• _EXCERPT PROVIDED_
((

And, when it comes to giving back to the security community, some say Microsoft should do more.

One of those people is former Microsoft employee Window Snyder, who points to the work done by her current employer, Mozilla. Mozilla announced a program at this year's Black Hat to share some of its tools, starting with a JavaScript fuzzer. The company gave browser makers a heads up, and once they were OK with it, Mozilla released the tool publicly. Within days of having access to the tool, Opera found several bugs. The browser maker eventually contributed code back to the effort.

"I know all the major vendors have tools they develop," Snyder said. "They could share some of these with each other, making the Internet more secure for everyone. That's something I'd really like to see from Microsoft."

Stathakopoulos counters that, in many cases, Microsoft can be more successful by building its know-how into programs like its Visual Studio development tools, where they can be part of the overall software design process.

"I don't think people will adopt them if we start giving one-off tools," he said. "What you end up doing is you give a lot more opportunity to the evildoers. The minute you bunch them up and you build them into the process...then you will see a lot bigger adoption."

But all in all, Microsoft gets fairly high marks for its social skills in the security community. Dragos Ruiu, who organizes the CanSecWest security trade show, said Microsoft has gained much by developing relationships with the security community. Other companies should be taking note, he said. "I think they are going to reap the benefits for years."

))

• _INFORMATION SHOWN_

((

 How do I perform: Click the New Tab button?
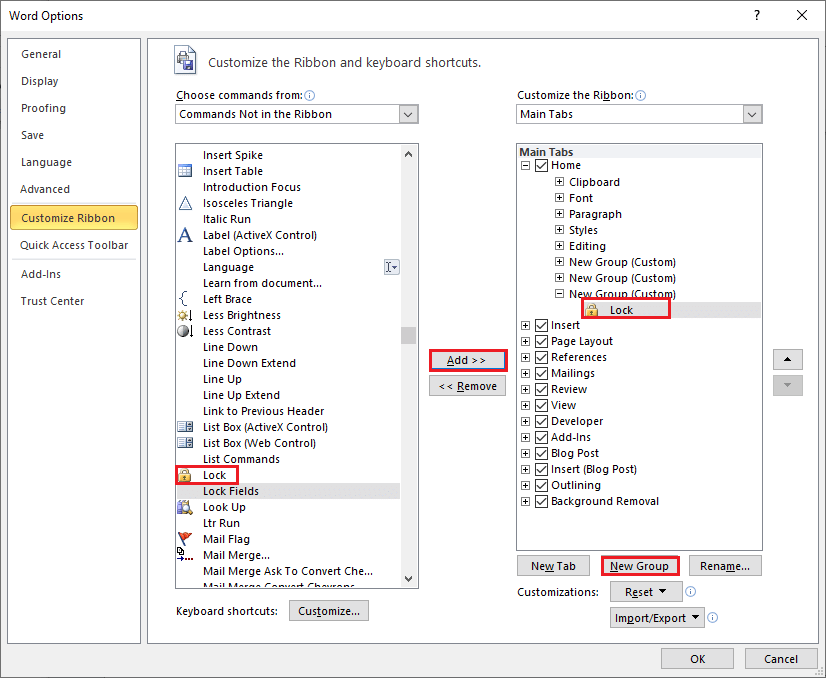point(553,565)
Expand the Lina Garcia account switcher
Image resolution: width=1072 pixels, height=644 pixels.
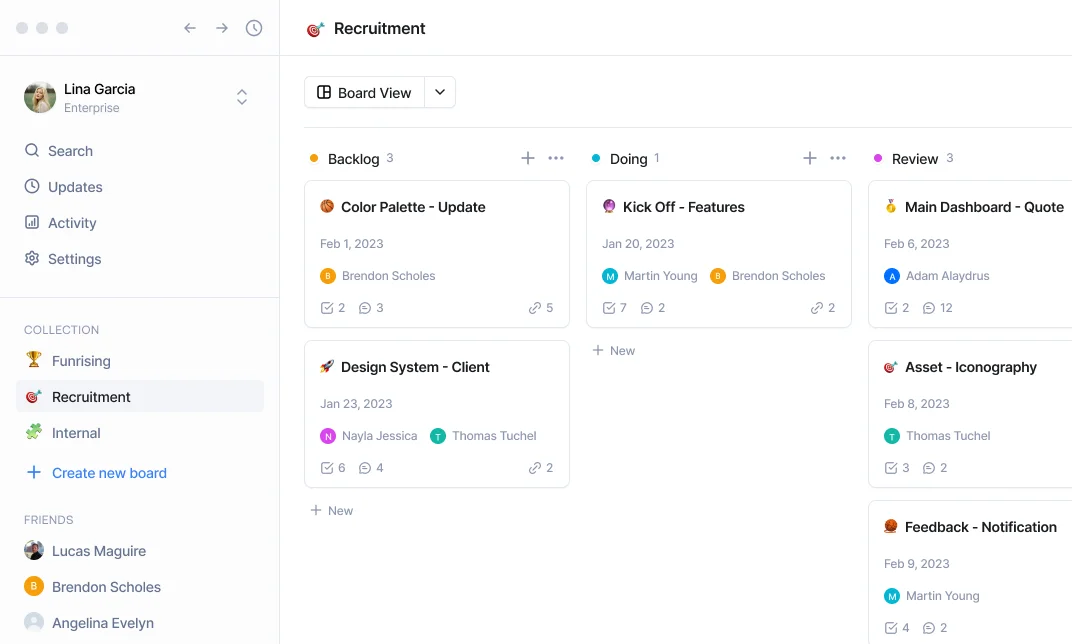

))

• _COMPLETE THE FOLLOWING_
1. Translate this sentence from the excerpt about Microsoft and the security community into Spanish: "Within days of having access to the tool, Opera found several bugs."
2. From the excerpt about Microsoft and the security community, extract everything from "One of those" down to "to the effort.".

• _ANSWERS PROVIDED_
1. A los pocos días de tener acceso a la herramienta, Opera encontró varios errores.

2.
One of those people is former Microsoft employee Window Snyder, who points to the work done by her current employer, Mozilla. Mozilla announced a program at this year's Black Hat to share some of its tools, starting with a JavaScript fuzzer. The company gave browser makers a heads up, and once they were OK with it, Mozilla released the tool publicly. Within days of having access to the tool, Opera found several bugs. The browser maker eventually contributed code back to the effort.